Three of the girls smuggled into the US remain unidentified, and their locations are unknown, HSI said in a statement.
Valdez’s co-conspirators were Ana Laura Bryand, 47; and her niece Kayla Marie Bryand, 20; Jose Eduardo Bryand, 43; Nancy Guadalupe Bryand, 44; and 32-year-old Lizeth Esmeralda Bryand Arredondo, of Mexico. Each previously pleaded guilty to their parts in the sick conspiracy.
The shocking confessions come as US border agents are warning that child-trafficking is on the rise along the border — and that nobody knows the full scope of the problem.
Border Patrol sources previously told The Post they’ve seen an uptick in smugglers using kids to pose as family units — and sometimes see kids turn up at the border multiple times but with different adults each time.

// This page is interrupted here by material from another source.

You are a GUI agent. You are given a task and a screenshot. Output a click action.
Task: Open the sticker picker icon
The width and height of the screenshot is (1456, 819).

“A few years ago when they were coming in en masse, we had to let family units in. People kept coming in and after a while we noticed the kids were the same, but the parents were different. They were recycling the kids,” one source said.
“I hate thinking about it because there were thousands of kids and who knows where they all ended up.”
It remains unclear exactly what fates could befall the kids, but officials fear they are vulnerable to child labor and sex exploitation.
Like the case involving Valdez, smugglers have been caught drugging kids with sleep aids and using of fake birth certificates to fabricate their identities.